8 muscle-building foods

VnExpressVnExpress17/04/2024



Eggs, bananas, soybeans, salmon, and beans are high in protein, which helps muscles grow and recover during and after physical activity.

In addition to exercise, food can affect the ability to maintain or build muscle. In particular, supplementing enough protein in the diet plays an important role. To gain muscle, protein intake needs to be maintained at about 1.6 grams per kilogram of body weight per day. For example, a 68 kg person needs about 109 grams of protein per day.

Here are foods that provide the right amount of nutrients to build healthy muscles.

Beans

Beans are a healthy source of protein, which helps build muscle. One cup of cooked beans contains 15 grams of protein. They are also rich in fiber and other essential minerals such as magnesium, phosphorus, iron, and B vitamins.

Soybeans

100 grams of soybeans can contain about 52 grams of protein. Soybeans also contain unsaturated fats, vitamins and minerals, making them a healthy alternative to meat.

Adding soybeans to your daily diet also provides iron, phosphorus, and vitamin K to your body. The iron in soybeans is very good for people with anemia.

Egg

Eggs are rich in protein, healthy fats, and essential nutrients like B vitamins and choline. Eggs contain amino acids, especially high-quality leucine, which helps boost energy and muscle strength.

Salmon

A 3-ounce serving of salmon contains about 17 grams of protein, 1.5 grams of omega-3 fatty acids, and several important B vitamins. Protein and omega-3 fatty acids play an important role in muscle health.
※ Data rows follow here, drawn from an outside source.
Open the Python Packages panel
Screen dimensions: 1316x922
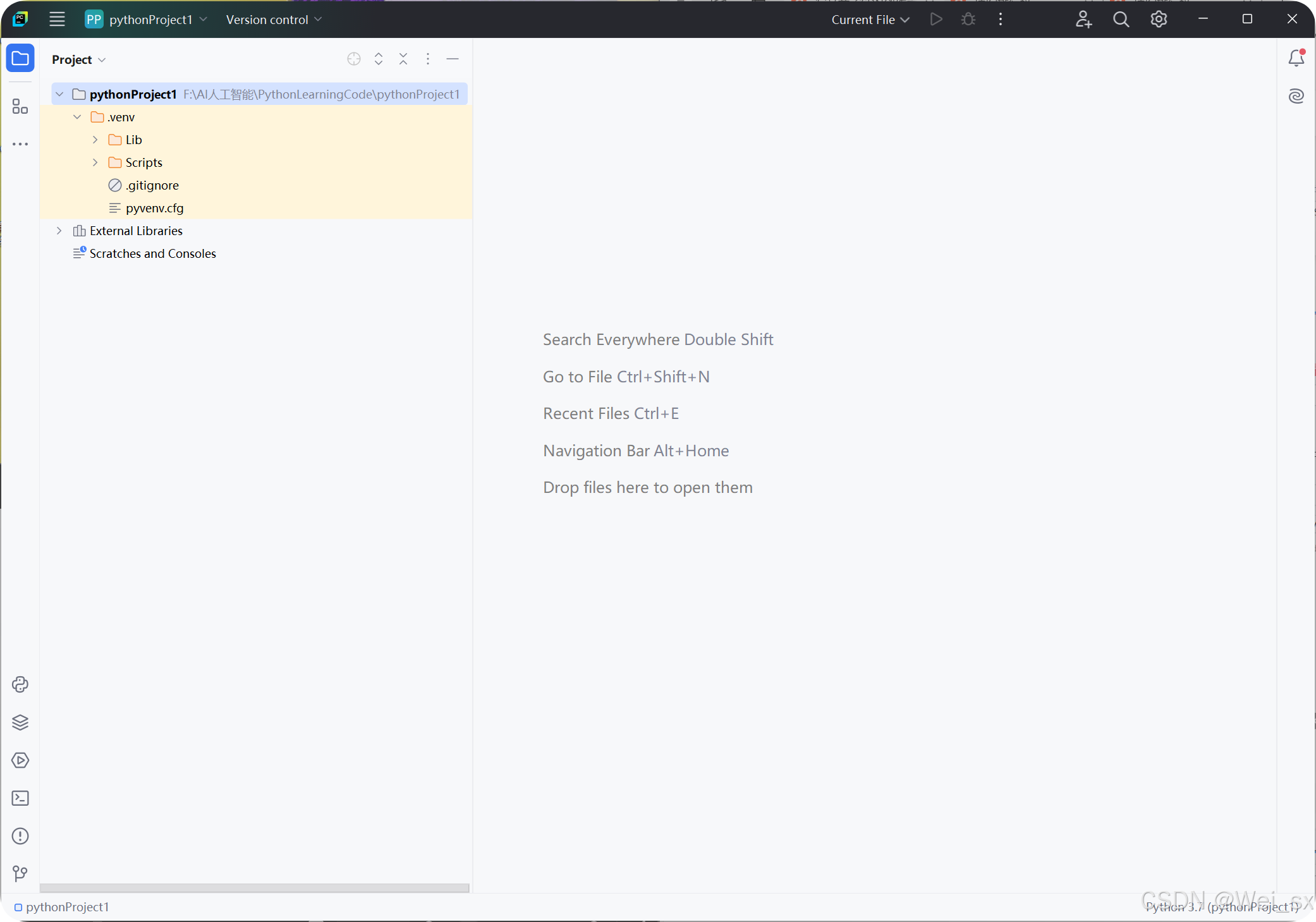20,722
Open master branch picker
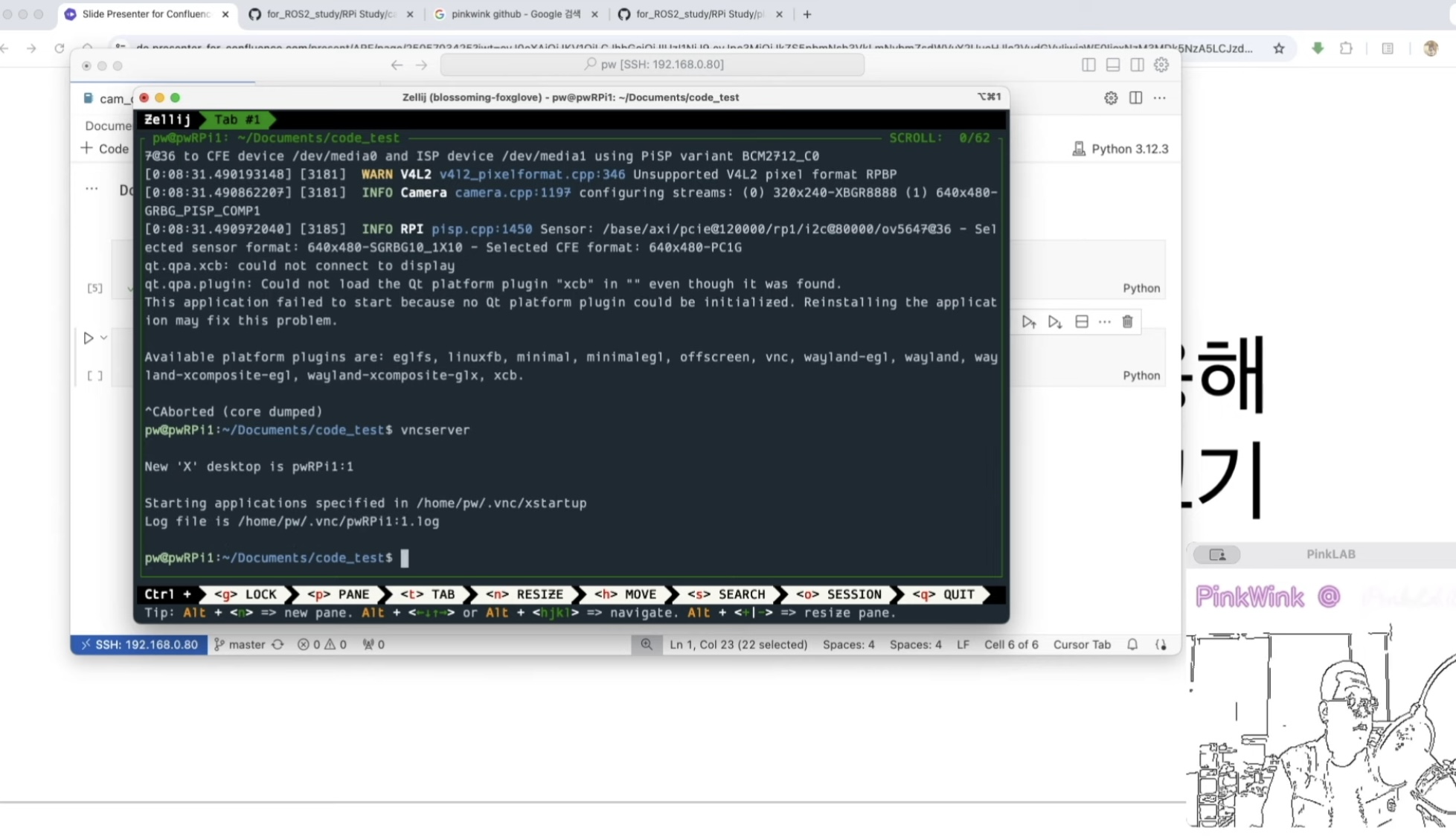 [240, 644]
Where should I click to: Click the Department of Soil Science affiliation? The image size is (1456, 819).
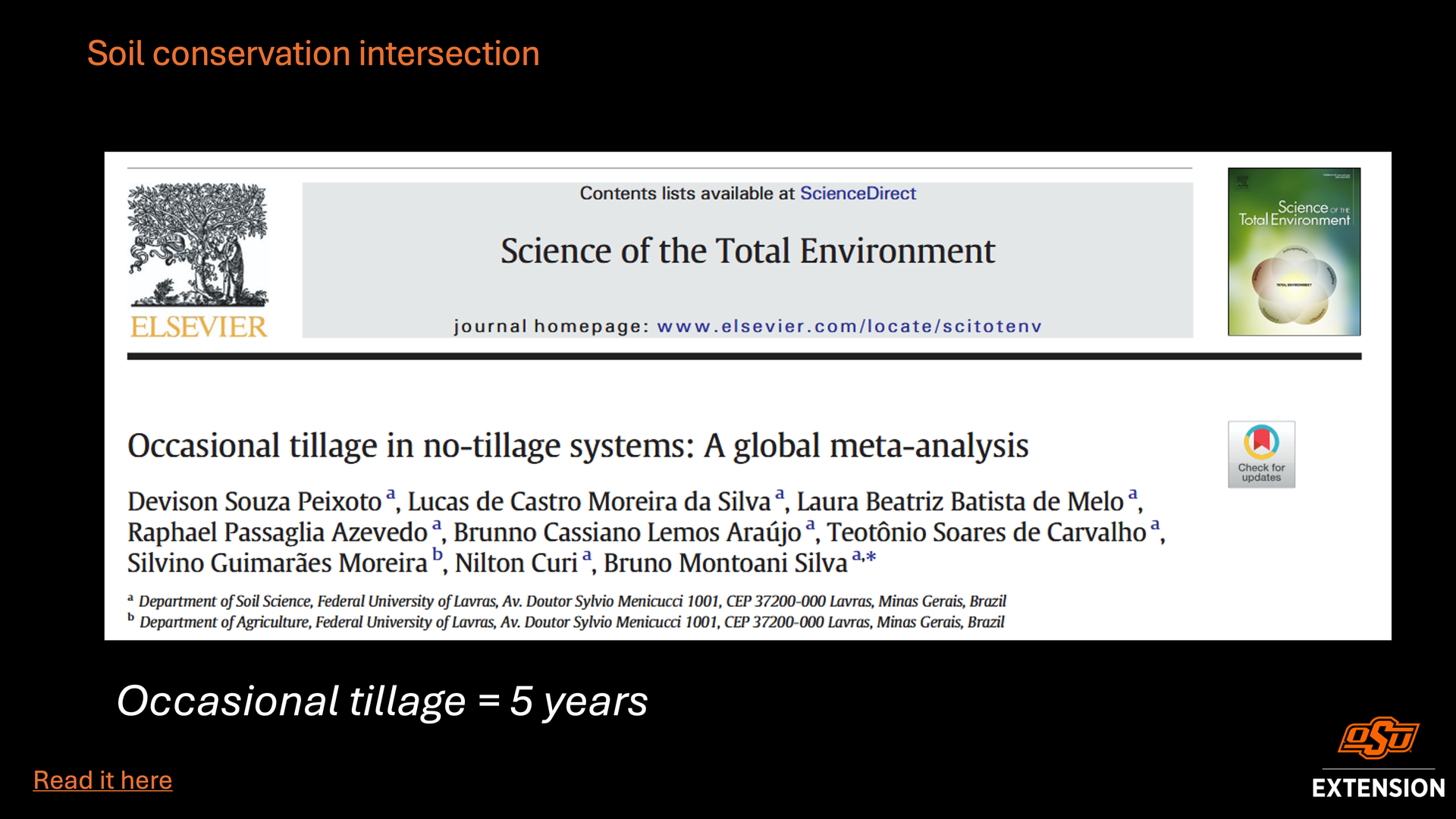(x=572, y=601)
Eating salmon is also good for heart health, bones, and skin.

Banana

Bananas are great to eat after a workout. Potassium helps balance electrolytes between muscle cells, improves muscle performance, and reduces the risk of muscle cramps. Eating bananas also helps reduce inflammation and replenish muscle glycogen, aiding in recovery after a workout.

Chicken breast is often used to build muscle because it is high in protein. A 3-ounce serving of chicken breast has about 26.7 grams of high-quality protein.

Chicken breast also contains high amounts of vitamins B3 and B6. These vitamins can help the body function properly during exercise to achieve optimal muscle gain. Eating protein-rich foods like chicken after exercise can promote fat loss, which is beneficial for weight loss and muscle gain.

Lean beef

Beef is loaded with high-quality protein, B vitamins, minerals, and creatine, which support muscle growth without adding too many calories. 3 ounces of 70% lean ground beef contains 235 calories and 16 grams of fat. The same serving of 95% lean ground beef contains more protein but only 148 calories and 6 grams of fat.

Shrimp

The body gets 19 grams of protein, 1.44 grams of fat, and 1 gram of carbs in a 3-ounce serving of shrimp. Like many other animal proteins, shrimp contains a large amount of the amino acid leucine, which is essential for muscle growth.